WHAT THE TASK REQUIRES:
For the data below, restate word for word only the lines from the line containing "Click the Reset button" through the line containing "Task: Click the headline", both ends included.

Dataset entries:
Start of Block

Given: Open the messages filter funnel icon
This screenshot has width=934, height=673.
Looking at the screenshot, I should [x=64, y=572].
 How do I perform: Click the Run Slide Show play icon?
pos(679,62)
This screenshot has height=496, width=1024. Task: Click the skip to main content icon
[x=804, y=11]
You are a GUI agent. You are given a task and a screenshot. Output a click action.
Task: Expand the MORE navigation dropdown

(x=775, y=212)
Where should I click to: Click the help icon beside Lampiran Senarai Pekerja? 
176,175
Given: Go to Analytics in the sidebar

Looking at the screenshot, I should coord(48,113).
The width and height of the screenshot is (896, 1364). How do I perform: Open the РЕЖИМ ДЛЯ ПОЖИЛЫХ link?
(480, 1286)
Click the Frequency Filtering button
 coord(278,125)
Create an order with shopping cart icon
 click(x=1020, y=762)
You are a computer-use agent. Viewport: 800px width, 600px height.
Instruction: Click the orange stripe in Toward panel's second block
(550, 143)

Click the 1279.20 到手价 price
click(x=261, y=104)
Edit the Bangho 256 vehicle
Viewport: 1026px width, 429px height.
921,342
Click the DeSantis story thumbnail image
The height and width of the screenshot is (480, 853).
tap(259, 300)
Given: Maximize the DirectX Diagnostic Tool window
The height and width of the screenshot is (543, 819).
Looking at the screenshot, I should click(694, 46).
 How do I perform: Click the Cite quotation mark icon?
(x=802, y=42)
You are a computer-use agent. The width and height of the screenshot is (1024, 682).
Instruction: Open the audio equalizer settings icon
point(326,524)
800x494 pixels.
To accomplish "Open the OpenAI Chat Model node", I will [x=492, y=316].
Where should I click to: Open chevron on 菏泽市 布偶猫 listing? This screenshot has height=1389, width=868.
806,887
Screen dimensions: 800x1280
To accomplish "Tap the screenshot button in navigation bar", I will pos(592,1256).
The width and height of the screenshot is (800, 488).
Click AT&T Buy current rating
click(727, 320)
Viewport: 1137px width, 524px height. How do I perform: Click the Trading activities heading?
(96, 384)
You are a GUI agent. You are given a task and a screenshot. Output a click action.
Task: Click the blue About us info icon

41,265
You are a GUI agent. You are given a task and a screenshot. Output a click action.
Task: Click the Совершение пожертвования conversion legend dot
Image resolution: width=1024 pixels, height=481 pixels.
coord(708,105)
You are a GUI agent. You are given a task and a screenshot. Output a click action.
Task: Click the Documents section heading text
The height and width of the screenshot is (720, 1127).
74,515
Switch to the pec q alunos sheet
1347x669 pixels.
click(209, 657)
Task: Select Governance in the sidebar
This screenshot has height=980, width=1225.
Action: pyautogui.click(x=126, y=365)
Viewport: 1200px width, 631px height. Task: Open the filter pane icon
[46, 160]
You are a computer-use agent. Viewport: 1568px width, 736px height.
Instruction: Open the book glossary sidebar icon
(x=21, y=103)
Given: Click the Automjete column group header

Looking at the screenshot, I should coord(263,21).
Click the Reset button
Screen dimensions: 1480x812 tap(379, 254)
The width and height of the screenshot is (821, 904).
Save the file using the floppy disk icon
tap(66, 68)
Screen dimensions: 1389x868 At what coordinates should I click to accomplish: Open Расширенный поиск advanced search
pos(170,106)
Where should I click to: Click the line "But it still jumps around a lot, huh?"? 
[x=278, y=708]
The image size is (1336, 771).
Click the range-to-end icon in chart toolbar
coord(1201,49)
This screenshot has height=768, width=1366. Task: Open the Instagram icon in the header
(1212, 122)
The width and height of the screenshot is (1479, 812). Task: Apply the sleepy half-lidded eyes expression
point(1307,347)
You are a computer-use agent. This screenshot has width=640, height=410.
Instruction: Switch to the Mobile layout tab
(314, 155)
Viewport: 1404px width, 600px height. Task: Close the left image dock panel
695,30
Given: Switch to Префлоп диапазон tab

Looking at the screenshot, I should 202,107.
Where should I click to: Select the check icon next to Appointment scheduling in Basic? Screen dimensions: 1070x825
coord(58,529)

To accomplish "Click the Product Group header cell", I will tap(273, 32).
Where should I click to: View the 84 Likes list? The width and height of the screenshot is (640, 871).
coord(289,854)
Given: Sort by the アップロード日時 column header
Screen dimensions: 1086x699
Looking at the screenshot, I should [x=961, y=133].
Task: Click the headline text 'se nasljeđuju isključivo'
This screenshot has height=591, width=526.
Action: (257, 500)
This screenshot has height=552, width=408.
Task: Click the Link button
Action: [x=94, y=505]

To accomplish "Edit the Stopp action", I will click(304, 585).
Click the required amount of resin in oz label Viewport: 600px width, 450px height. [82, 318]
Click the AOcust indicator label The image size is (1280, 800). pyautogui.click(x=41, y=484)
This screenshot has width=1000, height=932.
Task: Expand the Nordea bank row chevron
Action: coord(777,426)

End of Block

ANSWER FOR THE TASK:
Click the Reset button
Screen dimensions: 1480x812 tap(379, 254)
The width and height of the screenshot is (821, 904).
Save the file using the floppy disk icon
tap(66, 68)
Screen dimensions: 1389x868 At what coordinates should I click to accomplish: Open Расширенный поиск advanced search
pos(170,106)
Where should I click to: Click the line "But it still jumps around a lot, huh?"? 
[x=278, y=708]
The image size is (1336, 771).
Click the range-to-end icon in chart toolbar
coord(1201,49)
This screenshot has height=768, width=1366. Task: Open the Instagram icon in the header
(1212, 122)
The width and height of the screenshot is (1479, 812). Task: Apply the sleepy half-lidded eyes expression
point(1307,347)
You are a computer-use agent. This screenshot has width=640, height=410.
Instruction: Switch to the Mobile layout tab
(314, 155)
Viewport: 1404px width, 600px height. Task: Close the left image dock panel
695,30
Given: Switch to Префлоп диапазон tab

Looking at the screenshot, I should 202,107.
Where should I click to: Select the check icon next to Appointment scheduling in Basic? Screen dimensions: 1070x825
coord(58,529)

To accomplish "Click the Product Group header cell", I will tap(273, 32).
Where should I click to: View the 84 Likes list? The width and height of the screenshot is (640, 871).
coord(289,854)
Given: Sort by the アップロード日時 column header
Screen dimensions: 1086x699
Looking at the screenshot, I should [x=961, y=133].
Task: Click the headline text 'se nasljeđuju isključivo'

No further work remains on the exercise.